TOPEKA, Kan. (WIBW) -- As recent as Monday, it seemed as if not everybody was on board with the proposed Oakland Neighborhood Plan, but once council took the issue to vote, the ordinance passed unanimously.
Topeka City Planner Bill Fiander says the Oakland community showed a passion for restoration unlike he's ever seen in the Capital City.
"The amount of community participation has been higher than we've ever had a neighborhood planning meeting. It's been great," said Fiander.
Despite the high level of community involvement in crafting the plan which primarily targets improving areas around Chase Middle and State Street Elementary Schools. District 2 Councilman John Campos made public statements that it needed to be re-worked, but when it came to a vote unchanged, Campos gave it his vote, declining to comment on his change of heart.

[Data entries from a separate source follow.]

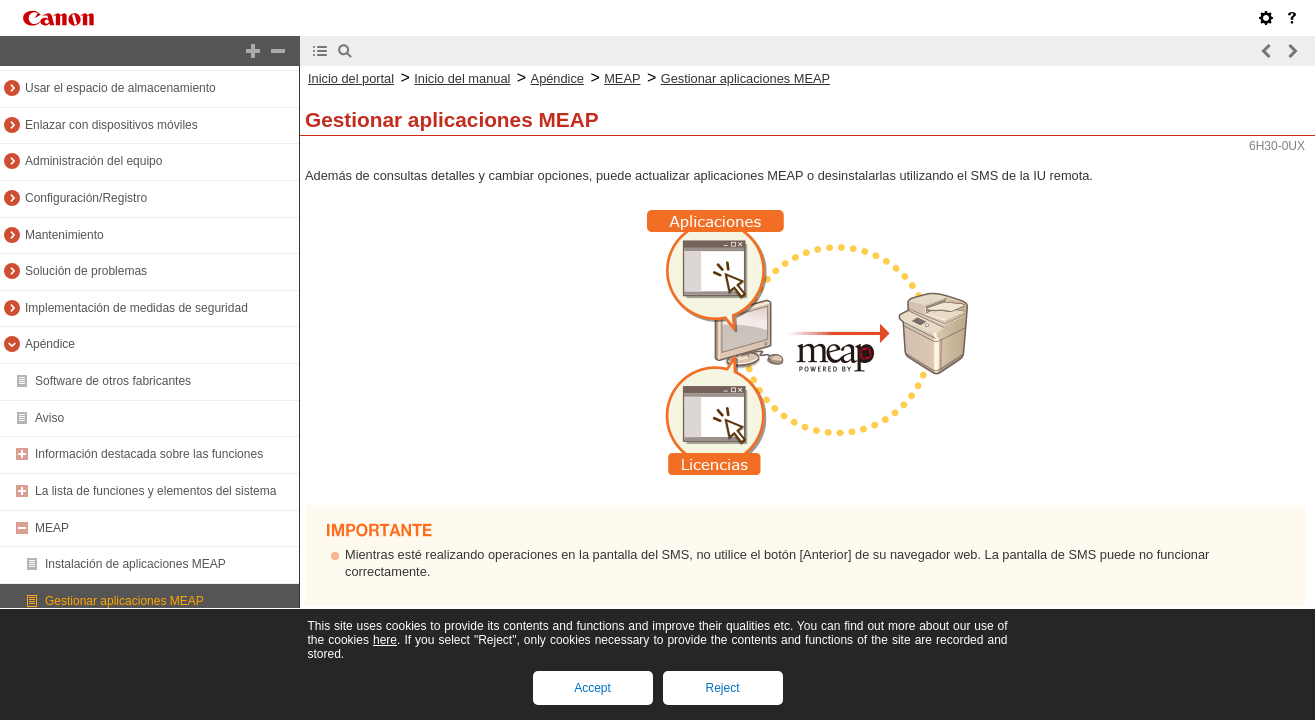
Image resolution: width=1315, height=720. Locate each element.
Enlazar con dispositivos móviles (111, 125)
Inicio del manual (462, 78)
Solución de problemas (86, 271)
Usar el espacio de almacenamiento (120, 88)
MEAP (52, 528)
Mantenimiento (64, 235)
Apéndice (50, 344)
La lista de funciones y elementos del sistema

Fiander was pleased with the overall outcome from start to finish, saying, "This is a Planning Director's dream. Everything came into place. Great community involvement, great staff and Oakland is a stable area."
Saving historic buildings is the goal of the City Landmarks Commission. It unveiled plans to get public input in creating an endangered property list.

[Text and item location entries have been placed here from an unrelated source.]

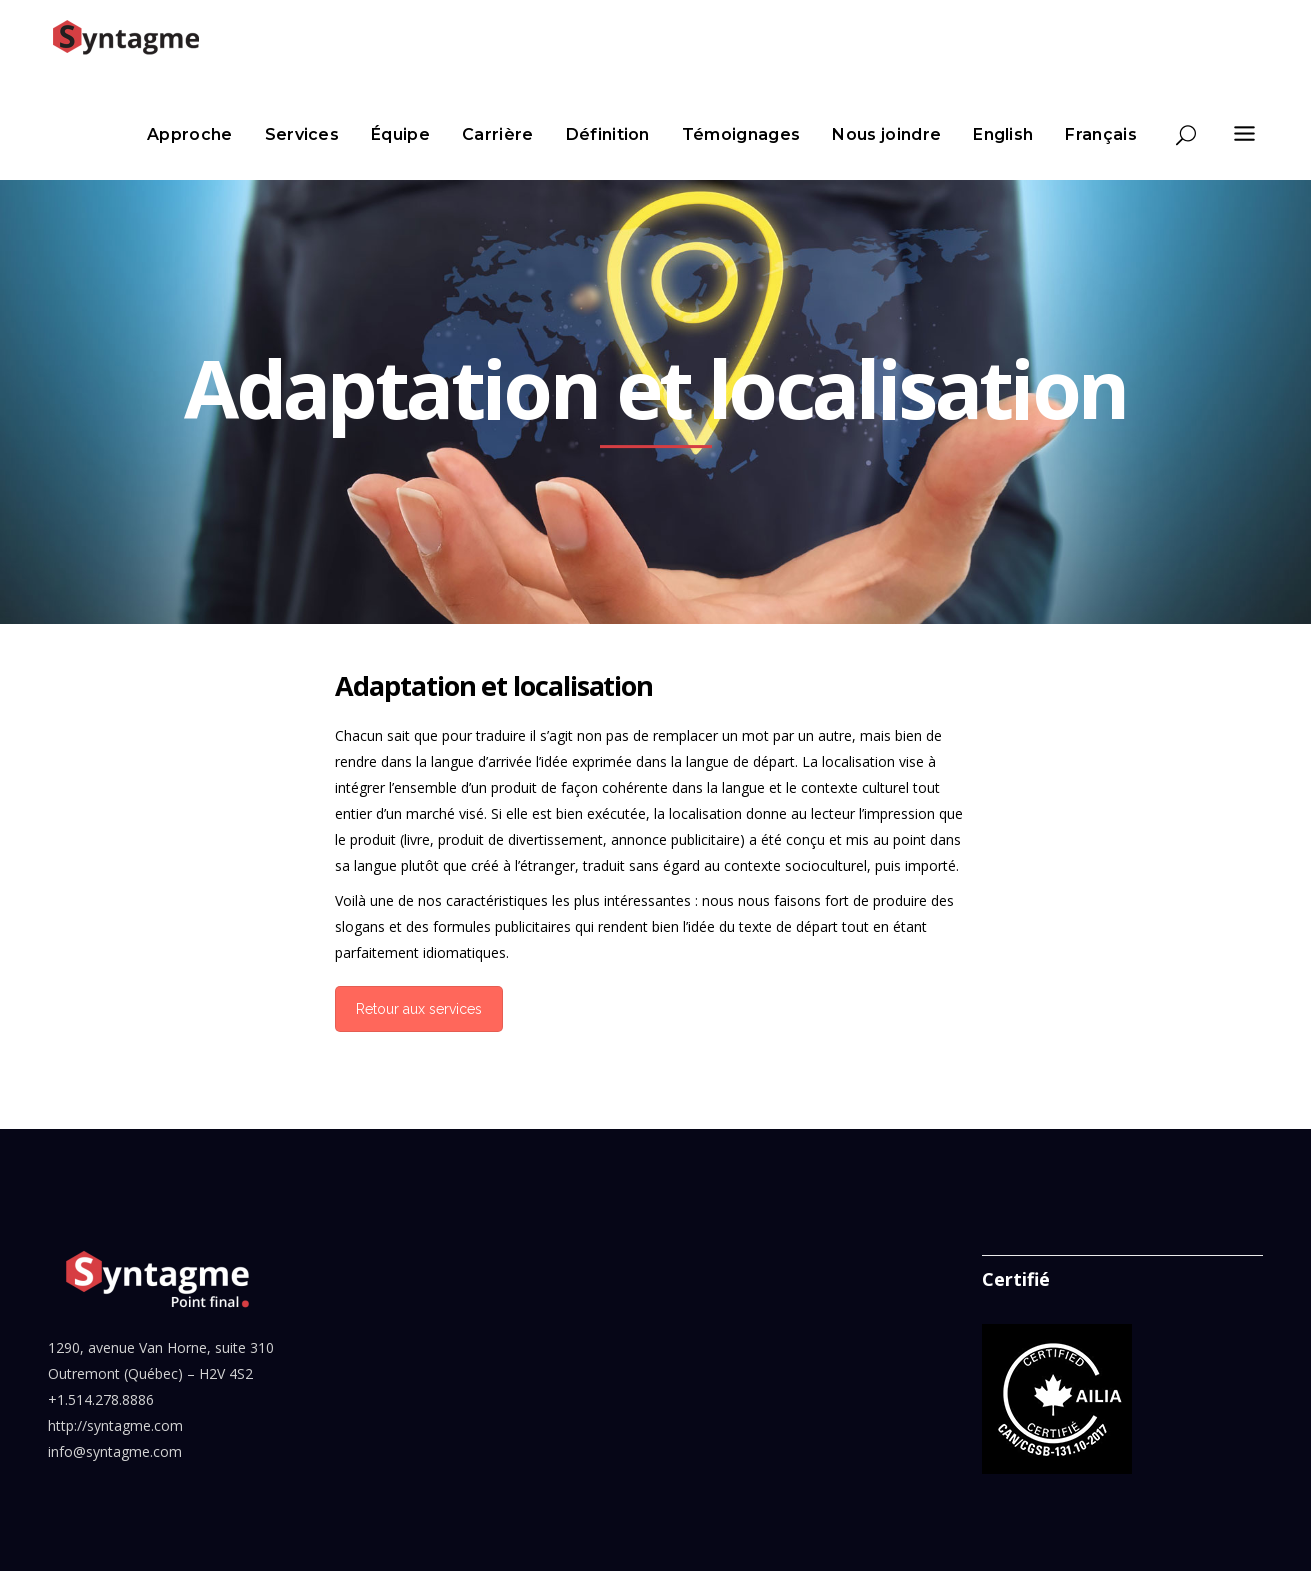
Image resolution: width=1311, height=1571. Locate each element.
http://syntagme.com (115, 1425)
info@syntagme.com (115, 1451)
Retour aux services (419, 1009)
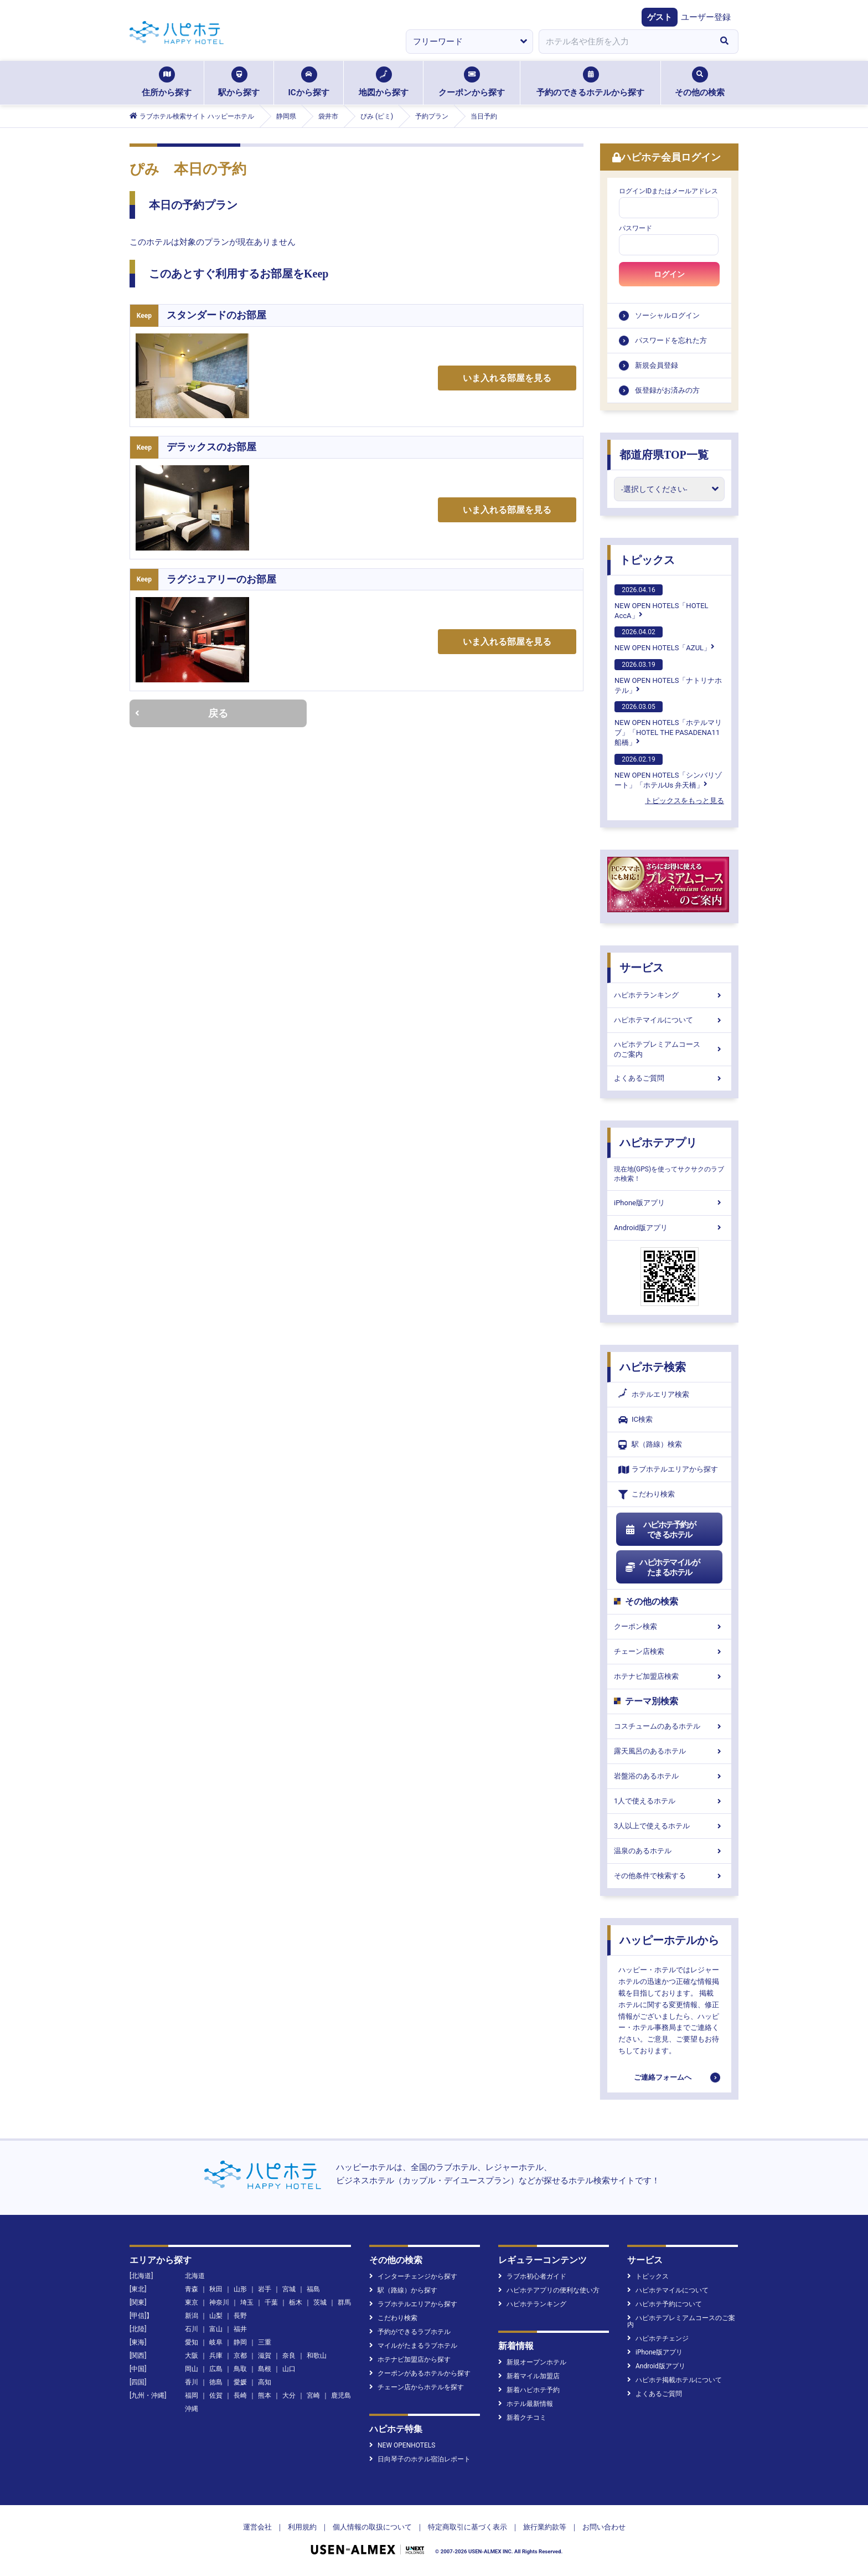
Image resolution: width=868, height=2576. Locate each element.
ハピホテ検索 (652, 1367)
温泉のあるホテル (669, 1851)
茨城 (320, 2302)
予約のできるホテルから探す (590, 81)
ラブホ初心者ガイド (532, 2276)
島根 (264, 2369)
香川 (191, 2382)
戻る (181, 713)
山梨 (216, 2316)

Landmarks Commission Chair Zach Snethen hopes the list will create public awareness and citizen involvement, before the properties meet the fate of the Harrison Street Church, which burned before it could be saved.
"If the awareness would have been there sooner and we could have helped restoration, then in that extreme case, it wouldn't have been a building burning down," said Snethen.
The deadline to submit to the list is May 1, 2014.